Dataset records

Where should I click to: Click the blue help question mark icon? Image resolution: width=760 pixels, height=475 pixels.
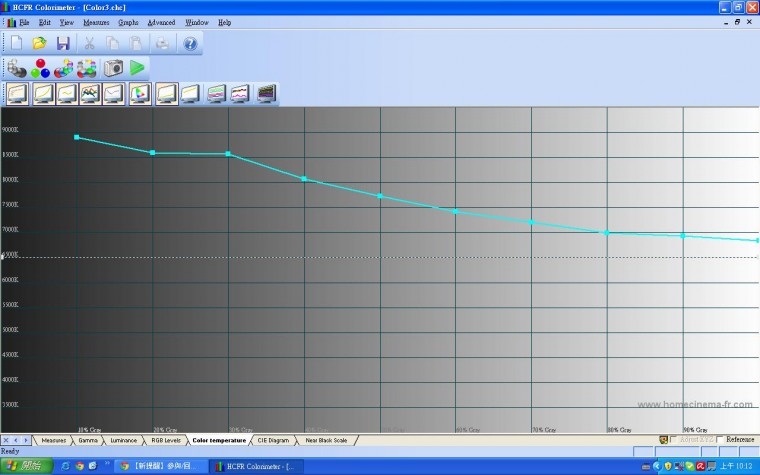(190, 44)
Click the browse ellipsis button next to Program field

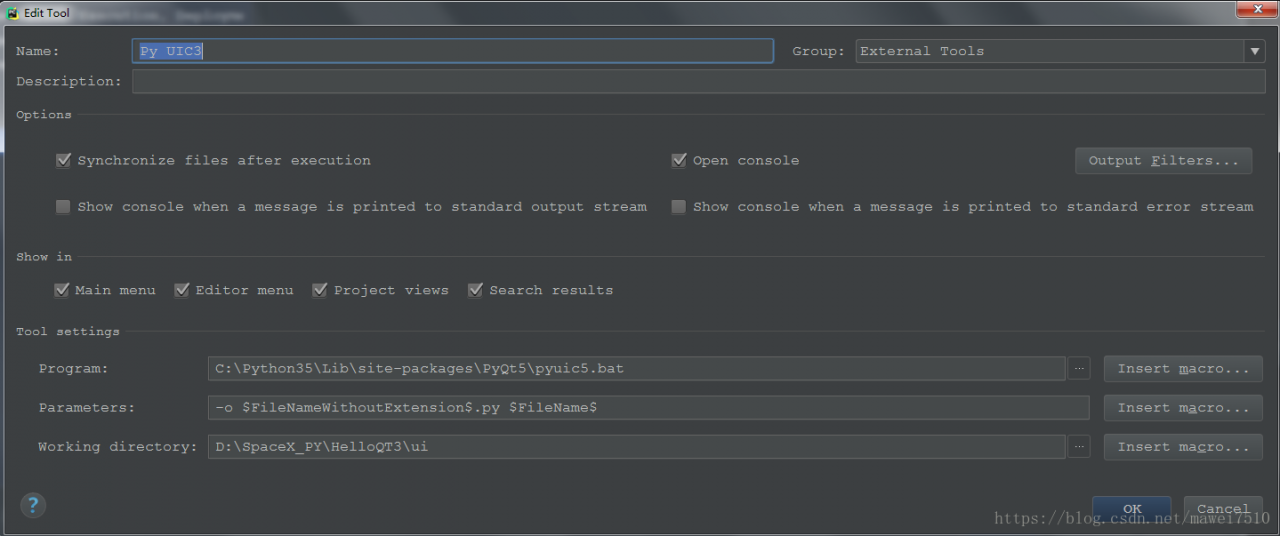[x=1079, y=369]
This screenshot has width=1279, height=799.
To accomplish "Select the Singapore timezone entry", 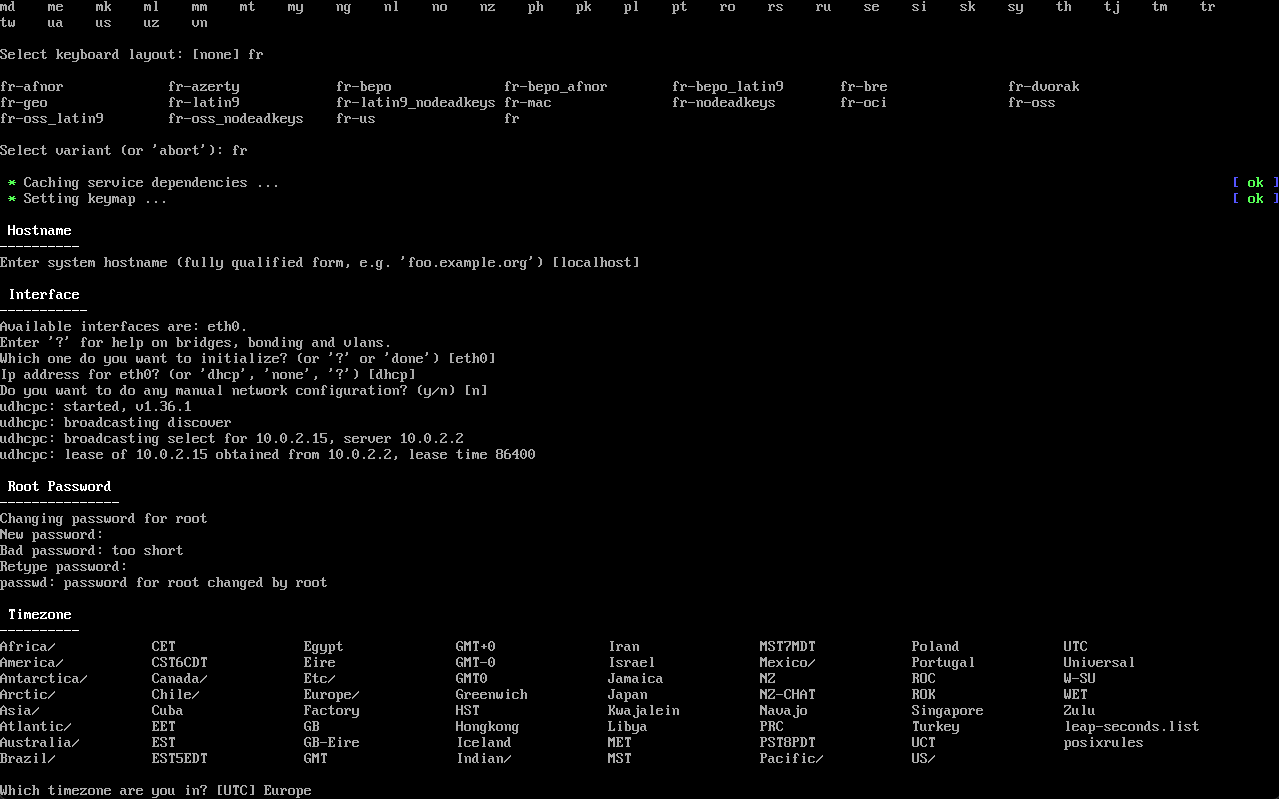I will (x=947, y=710).
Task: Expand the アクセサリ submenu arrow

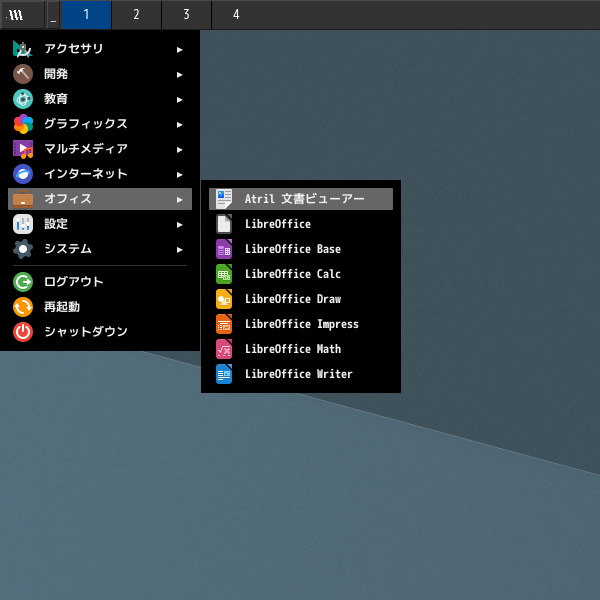Action: pos(180,49)
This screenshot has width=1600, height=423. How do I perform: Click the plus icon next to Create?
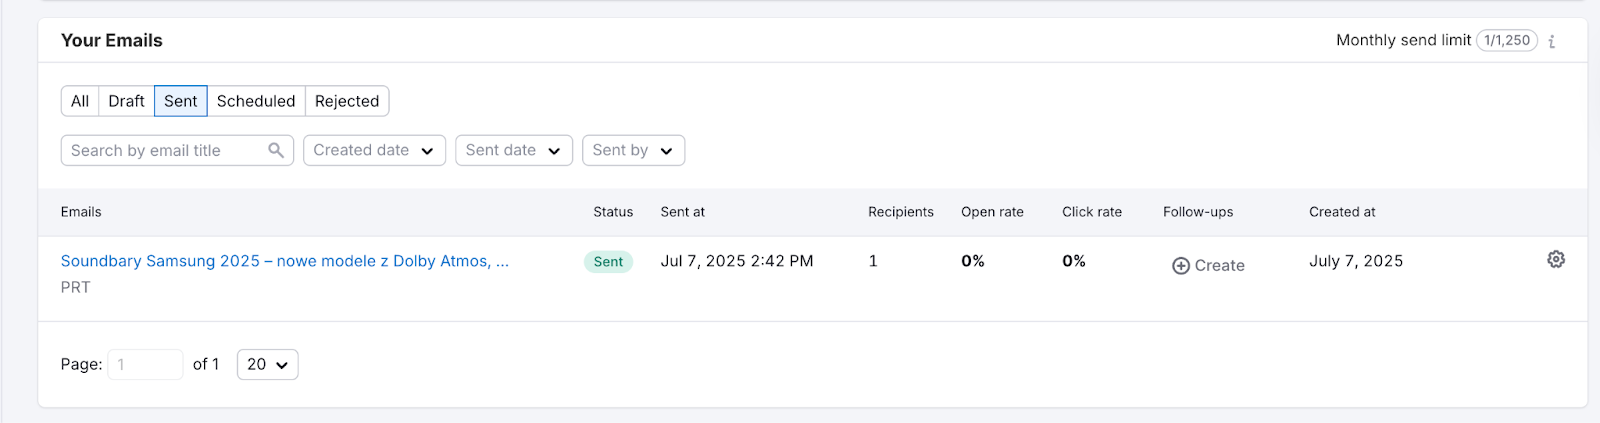pos(1181,266)
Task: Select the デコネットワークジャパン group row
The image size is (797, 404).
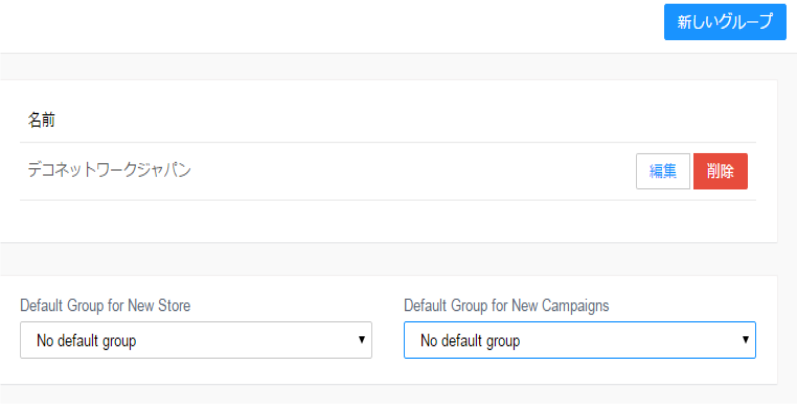Action: tap(388, 171)
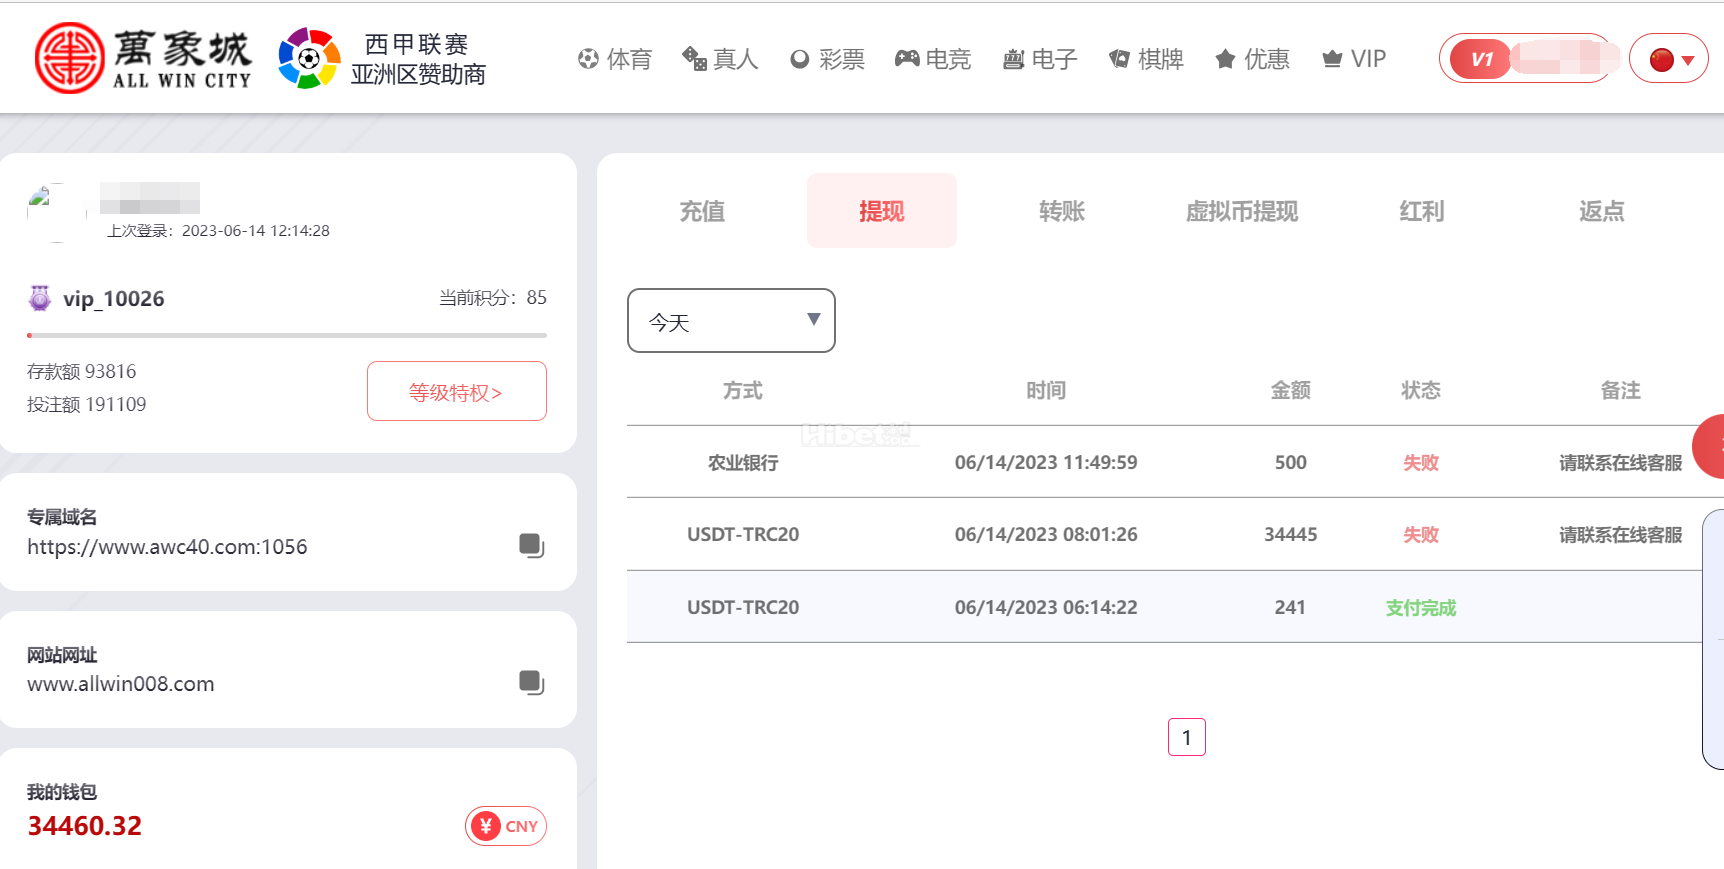Click the La Liga sponsor ball icon
Viewport: 1724px width, 869px height.
pos(309,58)
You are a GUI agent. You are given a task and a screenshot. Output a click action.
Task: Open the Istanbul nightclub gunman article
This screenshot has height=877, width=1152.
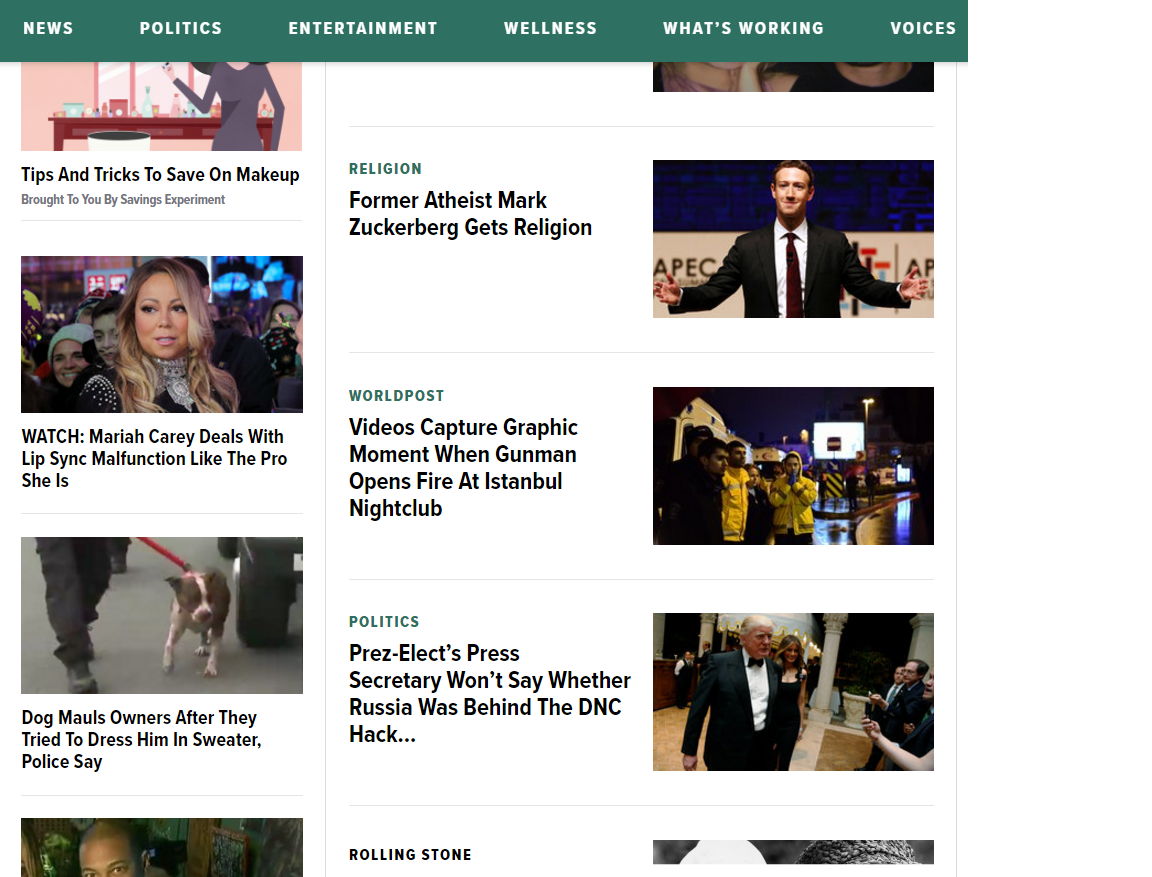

* Directions: Both the first line of the records above and the line containing "This screenshot has width=1279, height=799." belong in the copy; please return them and every line between, exactly, minus the pictures.

* Your response:
Where should I click to: Click the blue help question mark icon? Image resolution: width=760 pixels, height=475 pixels.
(190, 44)
Click the browse ellipsis button next to Program field

[x=1079, y=369]
This screenshot has width=1279, height=799.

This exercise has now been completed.